BookRix GmbH & Co. KG81371 München

Weihnachten

 

Weihnachten. Scheiß Zeit. Überall genervte Menschen mit mürrischen Gesichtern. In jedem Geschäft wird man von abgelutschten Weihnachtsliedern gequält und zu allem Überfluss findet man dazwischen jede Menge verliebter Pärchen. Oder ich habe ein Radar dafür. Egal wo ich hinsehe – Knutschen hier, Händchenhalten da. Echt abartig.
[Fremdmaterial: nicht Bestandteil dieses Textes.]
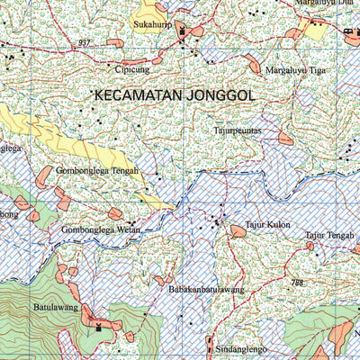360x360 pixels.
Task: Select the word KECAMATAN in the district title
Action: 138,94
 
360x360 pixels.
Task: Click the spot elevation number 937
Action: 85,43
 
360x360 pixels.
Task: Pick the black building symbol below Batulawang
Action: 98,328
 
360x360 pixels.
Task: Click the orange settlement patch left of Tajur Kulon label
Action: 238,231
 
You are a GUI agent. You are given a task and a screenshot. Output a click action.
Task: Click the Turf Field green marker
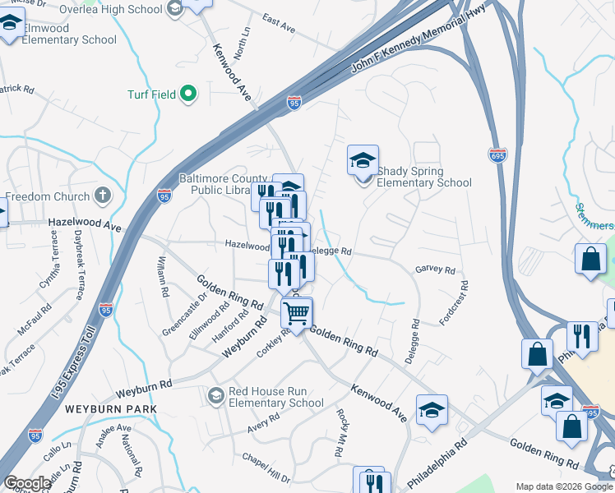click(x=188, y=94)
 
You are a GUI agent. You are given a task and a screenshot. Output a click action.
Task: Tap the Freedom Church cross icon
click(x=102, y=196)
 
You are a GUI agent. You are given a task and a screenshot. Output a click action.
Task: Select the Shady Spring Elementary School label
click(x=423, y=177)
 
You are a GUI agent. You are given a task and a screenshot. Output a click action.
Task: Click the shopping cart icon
click(x=296, y=311)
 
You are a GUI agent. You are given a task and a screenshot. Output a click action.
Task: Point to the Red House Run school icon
click(x=215, y=395)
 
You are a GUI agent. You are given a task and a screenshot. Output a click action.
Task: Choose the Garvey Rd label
click(x=435, y=270)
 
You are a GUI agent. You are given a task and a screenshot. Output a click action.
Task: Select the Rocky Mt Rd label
click(x=340, y=432)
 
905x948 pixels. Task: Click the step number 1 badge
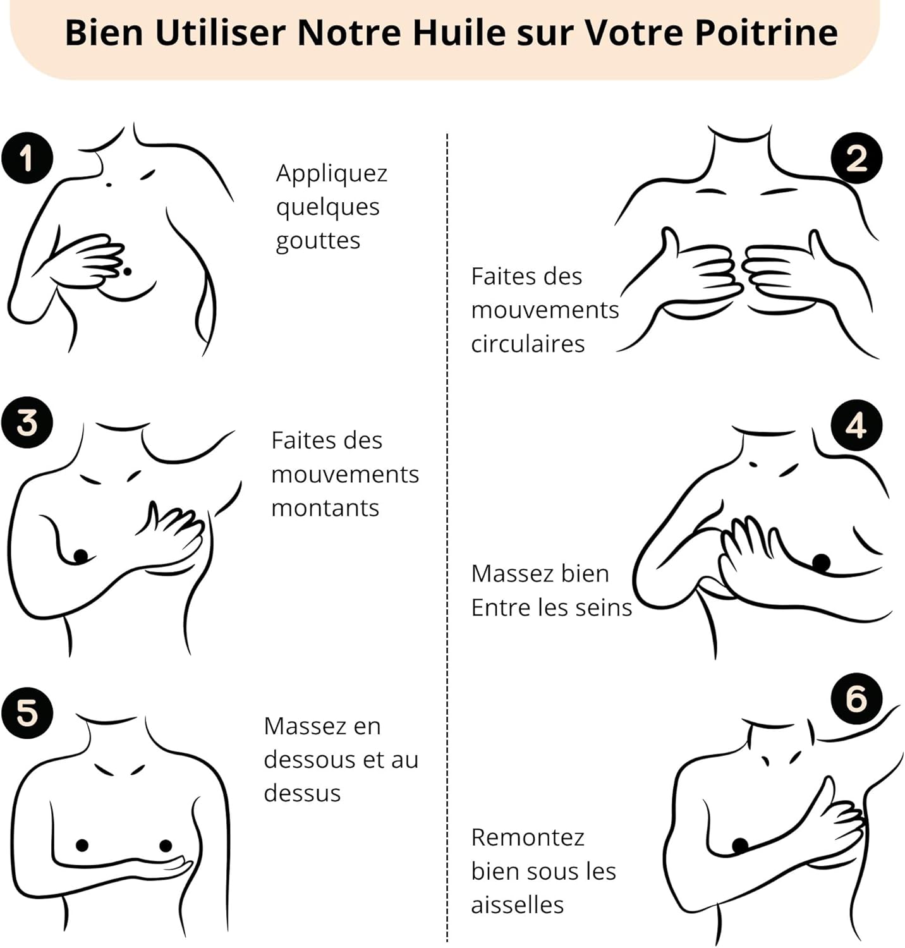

Ja aus mir spricht der Neid. Jeder findet seinen Deckel, bloß meiner bleibt verschollen. Sogar meine beste Freundin Sunny hat ihren gefunden. Oder er sie? Auch egal. So sehr ich mir auch den blöden Deckel wünsche, so sehr nerven mich die Liebenden. Und Weihnachten. Fest der Liebe, ha! Es geht doch bloß um Konsum, Konjunktur und so tun als ob. Ich liebe meine Mutter, sie ist echt cool, aber an Weihnachten kaum zu ertragen. Da sitze ich zwischen ihr und Papa und lächle gestellt. Dabei bin ich sonst gerne bei den beiden. Warum muss an Weihnachten alles perfekt sein? Wer diktiert uns das? Die Bibel? Die Kirche? Die Gesellschaft? Keine Ahnung! Aber auch das nervt. Jeder soll lieb sein, ist ja Weihnachten. Warum nicht auch an allen anderen Tagen? Warum kann ich an Ostern durchdrehen, aber nicht an Weihnachten?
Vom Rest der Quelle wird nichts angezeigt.